Marina estava na comissão para discutir a criação de quatro unidades de conservação marítimas no Amapá. O debate, no entanto, rapidamente ficou acalorado, especialmente sobre temas como a exploração de petróleo na Foz do Amazonas, o Projeto de Lei do Licenciamento Ambiental e a extensão da BR-319.
Após rebater a fala do senador, dizendo que estava ali como ministra, e não apenas como mulher, Marina Silva e sua equipe decidiram se retirar da sessão. O senador Rogério Carvalho (PT-SE) defendeu a ministra: “O debate político pode ser caloroso, mas manifestações de desrespeito são inaceitáveis.”
Em declaração posterior, após encontro com o presidente da Câmara, Hugo Motta, Marina afirmou que não aceita “que alguém diga que eu devo me colocar no meu lugar”. E completou: “O meu lugar é onde todas as mulheres devem estar.”
A ministra ainda revelou que pediu desculpas formais por parte do senador, mas não foi atendida: “O que não pode é achar que porque você é mulher, preta, de origem humilde, alguém vai dizer quem eu sou.”
O episódio não foi isolado.
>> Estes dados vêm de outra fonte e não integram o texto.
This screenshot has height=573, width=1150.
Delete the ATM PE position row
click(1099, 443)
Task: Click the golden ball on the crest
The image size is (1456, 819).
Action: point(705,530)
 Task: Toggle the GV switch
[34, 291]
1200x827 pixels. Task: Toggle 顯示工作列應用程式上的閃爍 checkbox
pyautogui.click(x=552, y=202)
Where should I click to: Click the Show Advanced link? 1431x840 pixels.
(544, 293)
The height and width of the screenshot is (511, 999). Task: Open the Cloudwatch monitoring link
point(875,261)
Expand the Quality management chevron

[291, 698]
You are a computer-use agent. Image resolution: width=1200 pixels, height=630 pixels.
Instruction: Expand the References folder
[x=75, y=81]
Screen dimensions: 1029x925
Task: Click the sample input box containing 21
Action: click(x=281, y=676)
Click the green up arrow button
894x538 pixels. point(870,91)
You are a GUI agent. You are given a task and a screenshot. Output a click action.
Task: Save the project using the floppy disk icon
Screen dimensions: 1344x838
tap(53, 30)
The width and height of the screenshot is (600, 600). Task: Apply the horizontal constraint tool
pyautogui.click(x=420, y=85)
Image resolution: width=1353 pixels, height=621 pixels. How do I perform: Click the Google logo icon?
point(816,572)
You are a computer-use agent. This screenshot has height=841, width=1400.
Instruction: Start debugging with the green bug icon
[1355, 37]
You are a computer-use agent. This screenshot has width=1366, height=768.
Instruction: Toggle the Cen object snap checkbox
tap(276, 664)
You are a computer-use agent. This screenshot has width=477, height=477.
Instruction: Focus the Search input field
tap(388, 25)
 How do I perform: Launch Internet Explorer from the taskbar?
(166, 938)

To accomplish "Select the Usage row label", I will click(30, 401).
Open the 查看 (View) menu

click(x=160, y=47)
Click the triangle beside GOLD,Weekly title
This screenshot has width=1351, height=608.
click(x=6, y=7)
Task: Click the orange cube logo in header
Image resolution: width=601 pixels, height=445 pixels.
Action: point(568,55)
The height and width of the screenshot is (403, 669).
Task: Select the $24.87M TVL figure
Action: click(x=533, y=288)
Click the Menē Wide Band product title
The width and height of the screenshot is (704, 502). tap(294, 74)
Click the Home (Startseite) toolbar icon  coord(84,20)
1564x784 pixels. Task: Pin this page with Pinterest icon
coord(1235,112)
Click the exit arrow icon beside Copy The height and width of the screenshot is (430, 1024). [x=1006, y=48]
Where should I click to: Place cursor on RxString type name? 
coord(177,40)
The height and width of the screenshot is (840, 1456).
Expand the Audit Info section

Plínio Valério já havia atacado Marina anteriormente, em um evento no Amazonas, onde disse: “Imagine o que é tolerar a Marina seis horas e dez minutos sem enforcá-la.”
Antes do ataque desta terça, o senador Omar Aziz (PSD-AM) também provocou a ministra, responsabilizando-a por eventuais entraves na aprovação do Projeto de Lei 2.159/2021, que flexibiliza o licenciamento ambiental. Marina rebateu: “Só o povo brasileiro pode evitar esse desmonte que está sendo proposto.”
O caso repercutiu amplamente e provocou críticas sobre a conduta dos parlamentares, especialmente diante do histórico de ofensas direcionadas a Marina Silva.